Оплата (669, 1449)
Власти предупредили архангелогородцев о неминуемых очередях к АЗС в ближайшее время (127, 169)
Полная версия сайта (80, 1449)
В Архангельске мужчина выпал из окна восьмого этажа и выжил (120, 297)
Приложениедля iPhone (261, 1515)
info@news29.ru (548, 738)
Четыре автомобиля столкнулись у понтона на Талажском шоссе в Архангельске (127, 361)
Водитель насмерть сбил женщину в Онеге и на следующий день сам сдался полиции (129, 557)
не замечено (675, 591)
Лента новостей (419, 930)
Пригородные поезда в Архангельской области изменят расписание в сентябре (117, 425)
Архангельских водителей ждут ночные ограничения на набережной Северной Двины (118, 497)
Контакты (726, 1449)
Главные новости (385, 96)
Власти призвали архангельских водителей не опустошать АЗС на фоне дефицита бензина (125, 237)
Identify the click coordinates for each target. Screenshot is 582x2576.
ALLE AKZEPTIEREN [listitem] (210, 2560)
****************
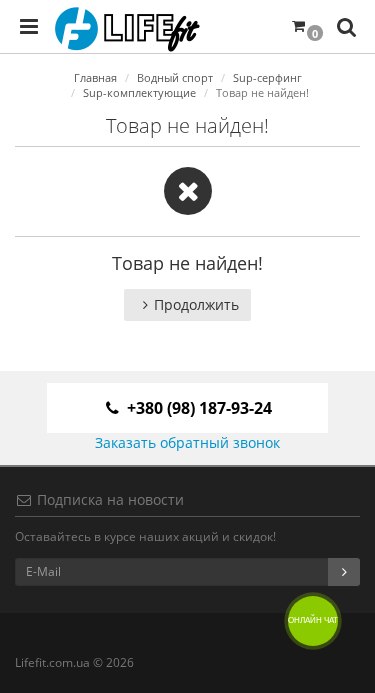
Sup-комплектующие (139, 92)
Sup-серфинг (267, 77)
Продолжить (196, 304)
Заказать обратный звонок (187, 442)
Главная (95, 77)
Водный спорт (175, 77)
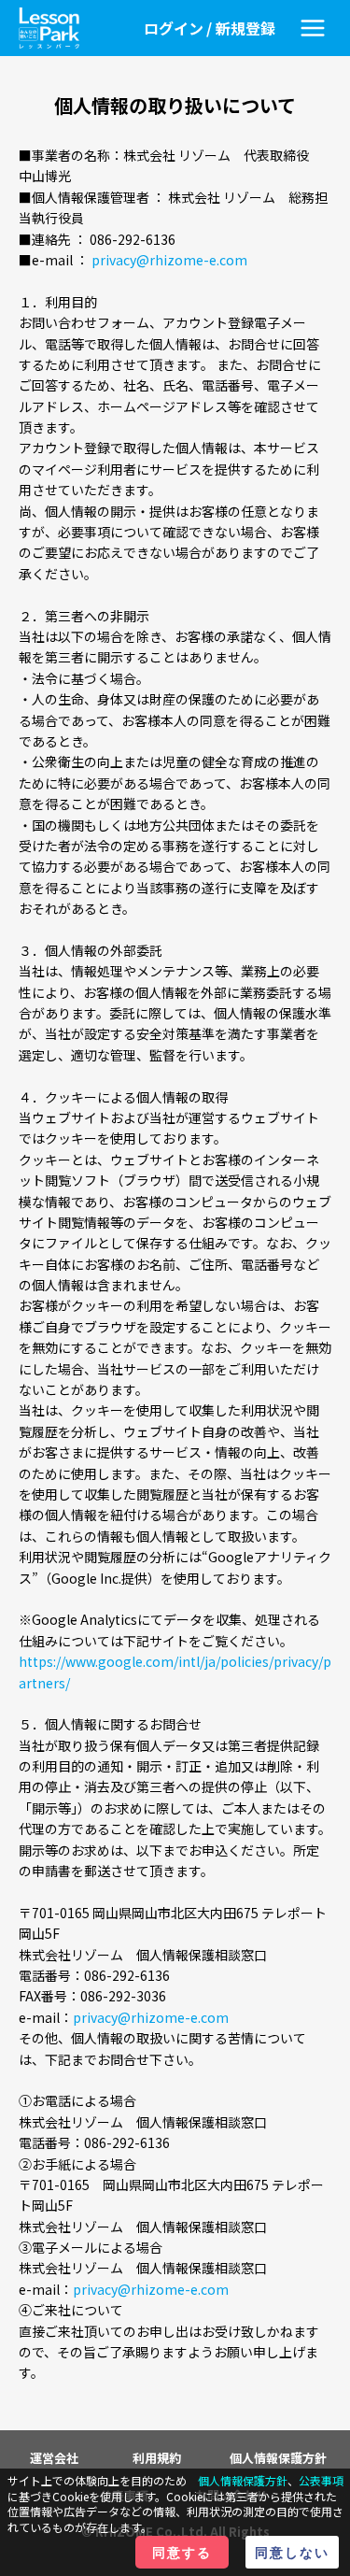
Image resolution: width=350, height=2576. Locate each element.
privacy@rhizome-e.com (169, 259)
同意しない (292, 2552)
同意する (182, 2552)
****************
## Task to complete
Return every line in the records that includes the string "Власти".

## Answer to the exercise
Власти предупредили архангелогородцев о неминуемых очередях к АЗС в ближайшее время (127, 169)
Власти призвали архангельских водителей не опустошать АЗС на фоне дефицита бензина (125, 237)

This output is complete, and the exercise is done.